▶ [Task objective]
Output the entries from the start through the line that contains "Week is located at coordinates (866, 639).", reproducing each line exactly, both ends included. Leave the pictures out of your answer.

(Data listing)
>>>>>
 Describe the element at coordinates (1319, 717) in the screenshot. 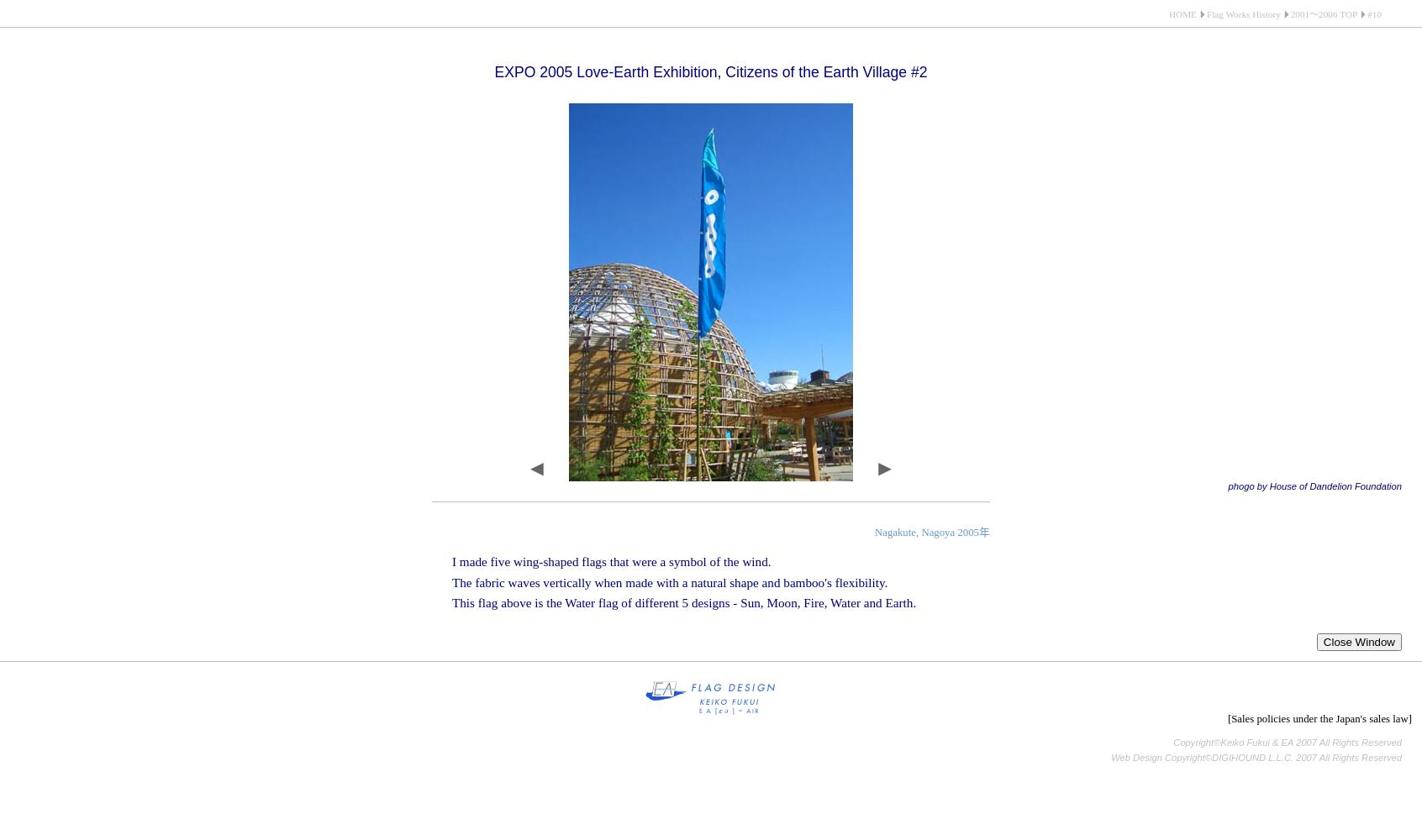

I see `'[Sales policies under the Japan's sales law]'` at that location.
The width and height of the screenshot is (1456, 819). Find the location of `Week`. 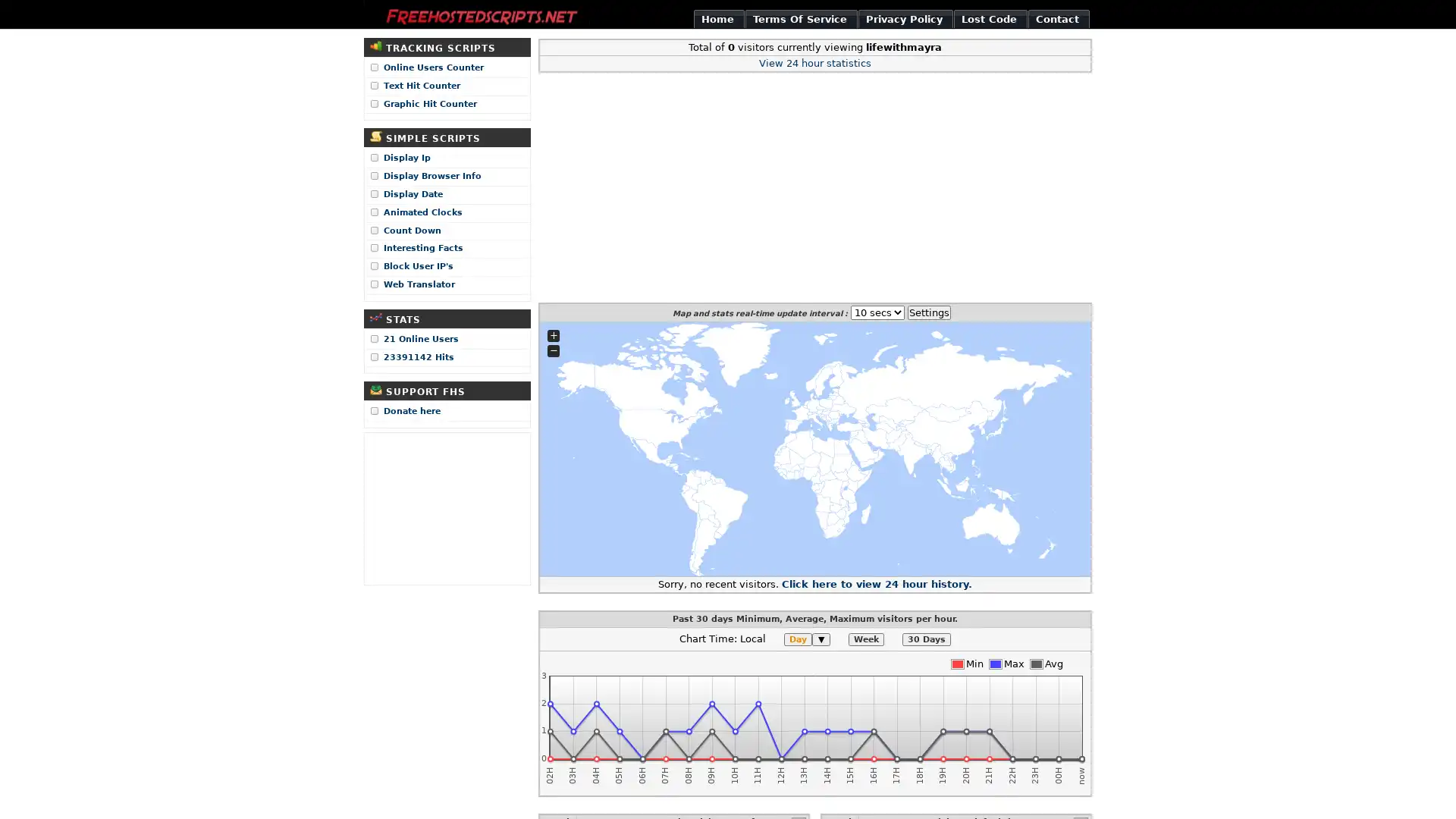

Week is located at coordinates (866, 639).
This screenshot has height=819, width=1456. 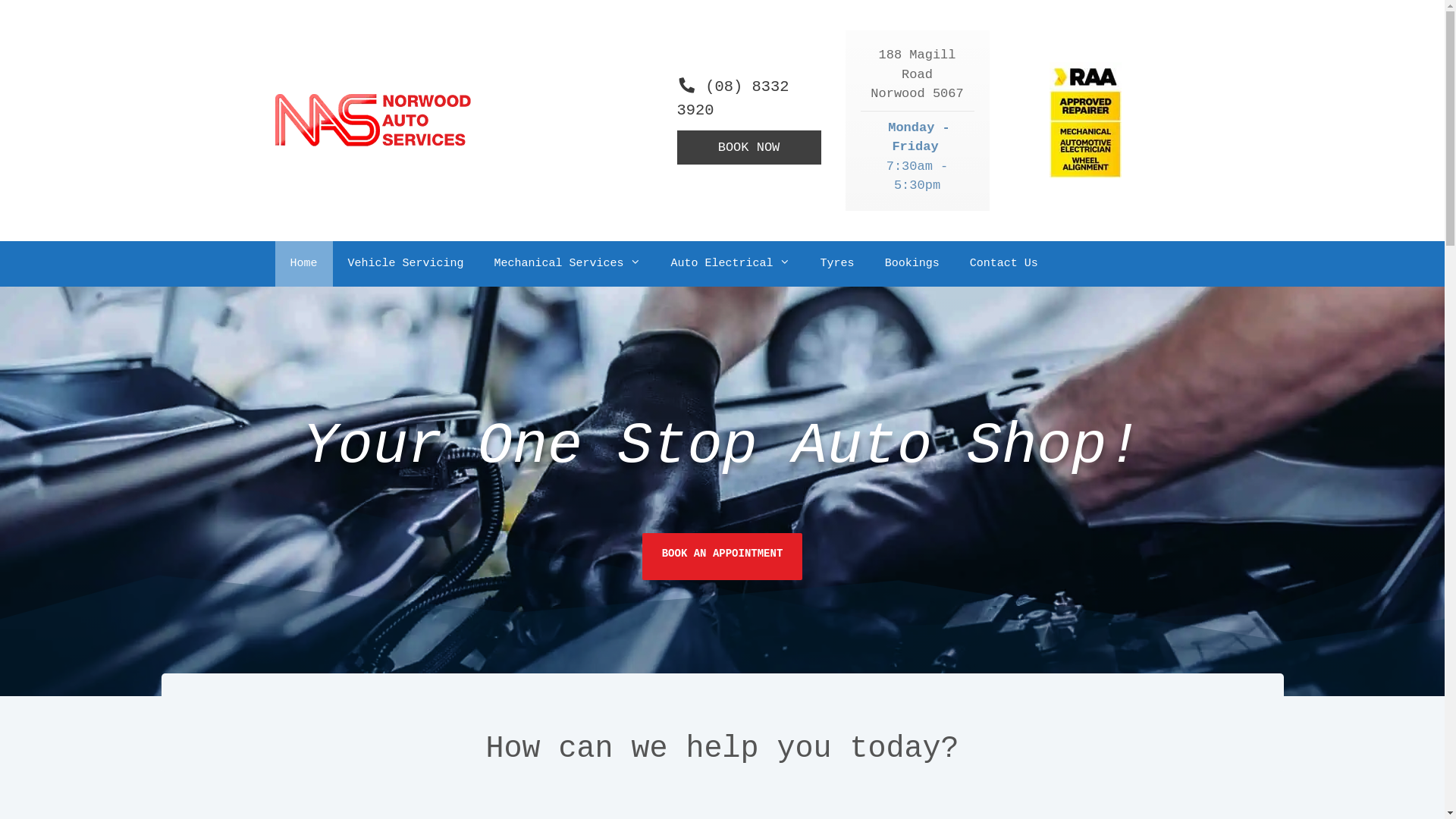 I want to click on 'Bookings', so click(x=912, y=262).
<<<<<
▶ [Written answer]
 Describe the element at coordinates (1319, 717) in the screenshot. 

I see `'[Sales policies under the Japan's sales law]'` at that location.
The width and height of the screenshot is (1456, 819). Find the location of `Week`. 

Week is located at coordinates (866, 639).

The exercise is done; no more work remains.